Work instructions
Copy out exactly the stretch below, from the line with "You are a GUI" through the line with "Image resolution: width=361", both included; the pictures stay out.

Recorded data
┄┄┄┄┄┄┄┄┄┄
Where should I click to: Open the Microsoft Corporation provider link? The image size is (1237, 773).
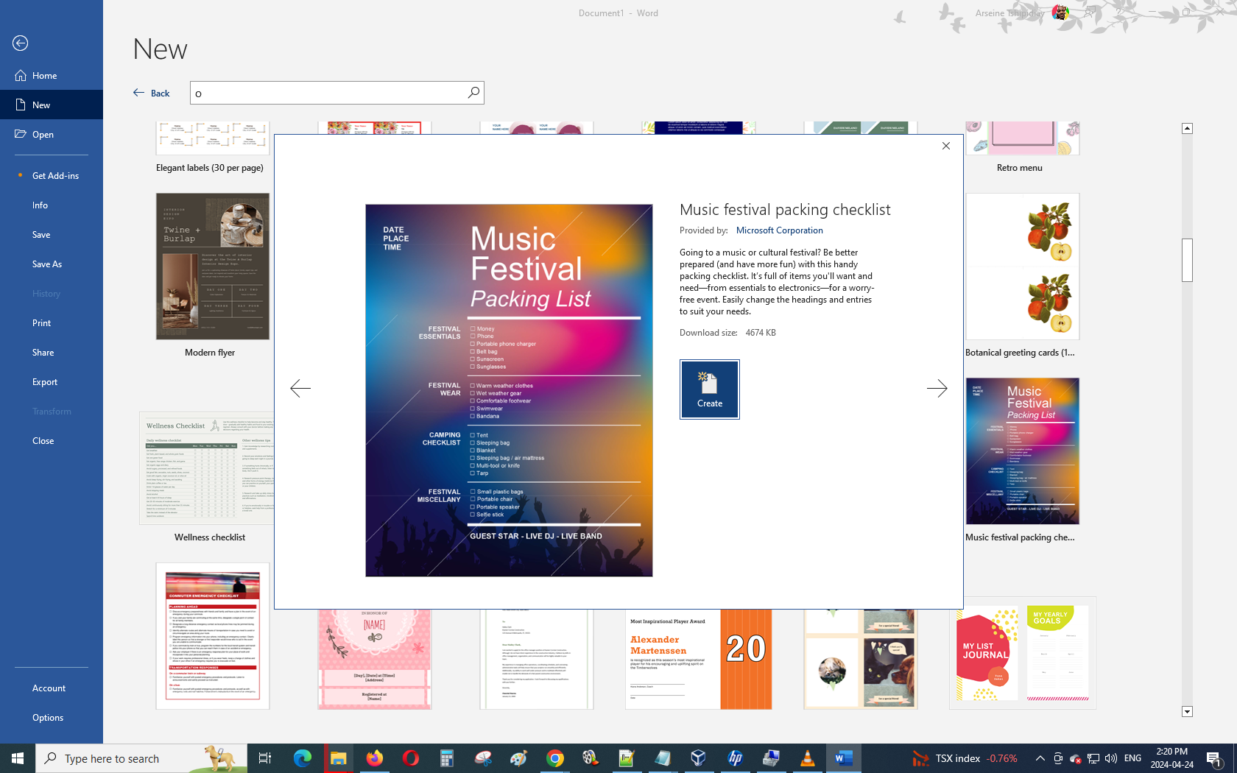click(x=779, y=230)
┄┄┄┄┄┄┄┄┄┄
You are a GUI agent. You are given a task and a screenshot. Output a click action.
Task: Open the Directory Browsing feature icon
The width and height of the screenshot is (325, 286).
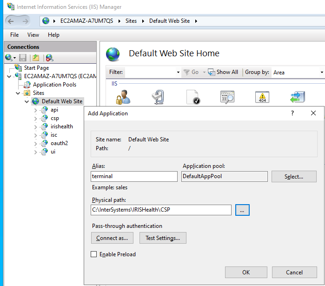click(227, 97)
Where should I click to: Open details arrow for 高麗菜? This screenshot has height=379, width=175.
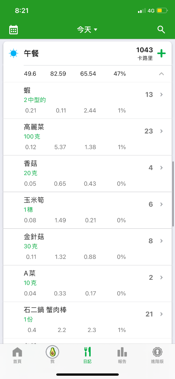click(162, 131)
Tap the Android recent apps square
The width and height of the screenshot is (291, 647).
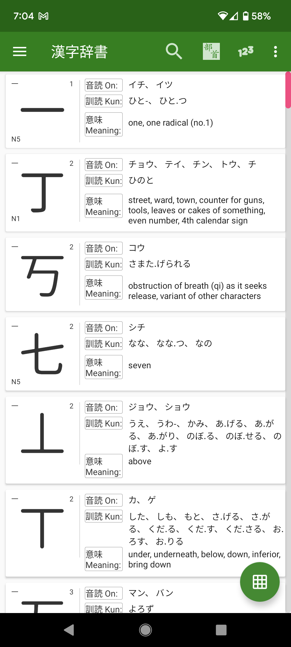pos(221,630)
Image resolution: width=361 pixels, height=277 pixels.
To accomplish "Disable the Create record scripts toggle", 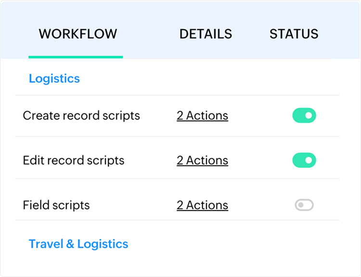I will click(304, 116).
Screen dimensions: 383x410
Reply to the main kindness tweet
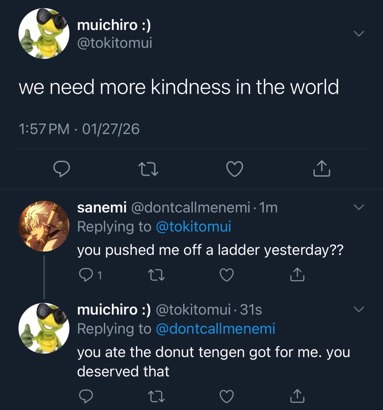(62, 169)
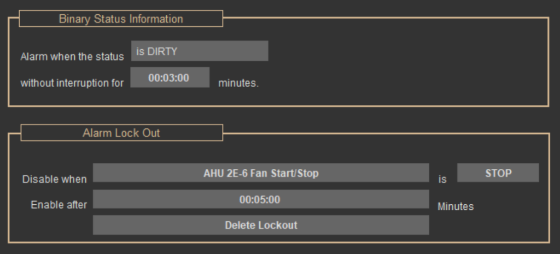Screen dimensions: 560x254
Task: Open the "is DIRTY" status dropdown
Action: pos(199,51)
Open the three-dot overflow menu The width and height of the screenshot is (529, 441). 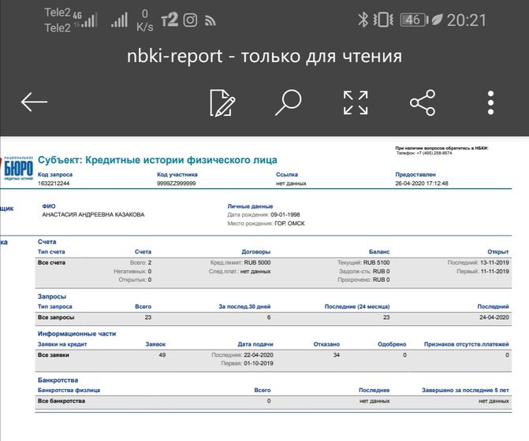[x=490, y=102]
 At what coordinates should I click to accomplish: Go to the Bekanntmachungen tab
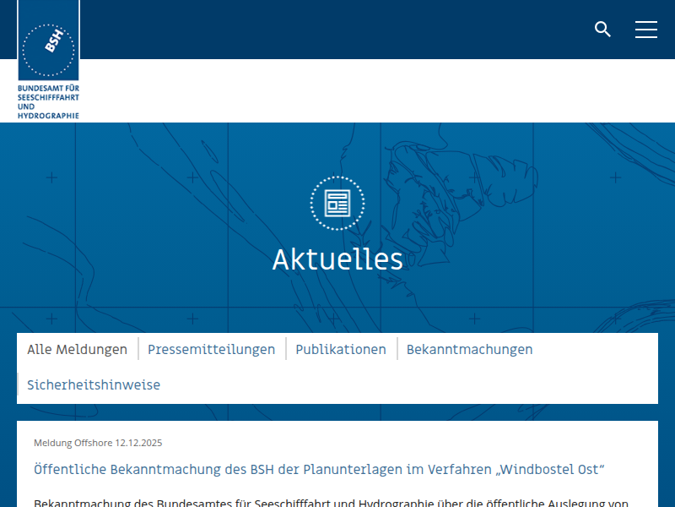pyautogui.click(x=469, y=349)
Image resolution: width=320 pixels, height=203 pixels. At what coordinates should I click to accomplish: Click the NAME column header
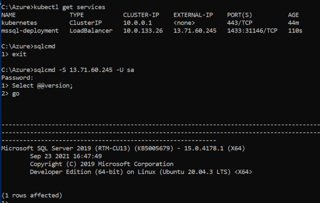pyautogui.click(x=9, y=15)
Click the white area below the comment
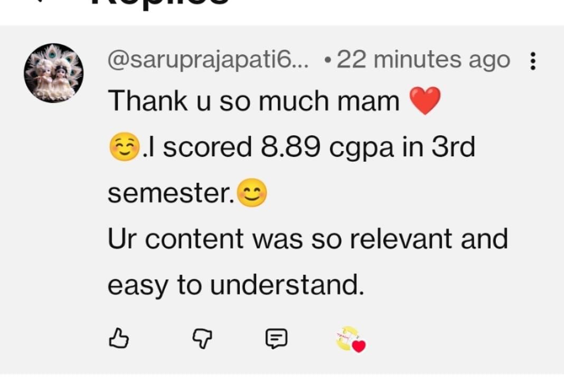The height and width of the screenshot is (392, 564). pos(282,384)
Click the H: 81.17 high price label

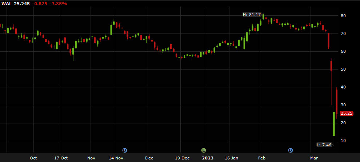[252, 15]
┄┄┄┄┄┄┄┄┄┄
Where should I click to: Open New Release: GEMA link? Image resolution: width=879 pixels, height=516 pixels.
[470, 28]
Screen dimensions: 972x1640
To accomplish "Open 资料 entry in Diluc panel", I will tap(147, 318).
┄┄┄┄┄┄┄┄┄┄
Exercise output
You are a GUI agent. You are given a task and a screenshot. Output a click action.
Task: Open the Directory Browsing feature icon
The width and height of the screenshot is (325, 286).
click(227, 97)
Where should I click to: Open details arrow for 高麗菜? This screenshot has height=379, width=175.
click(162, 131)
Tap the Android recent apps square
The width and height of the screenshot is (291, 647).
pos(221,630)
Image resolution: width=361 pixels, height=277 pixels.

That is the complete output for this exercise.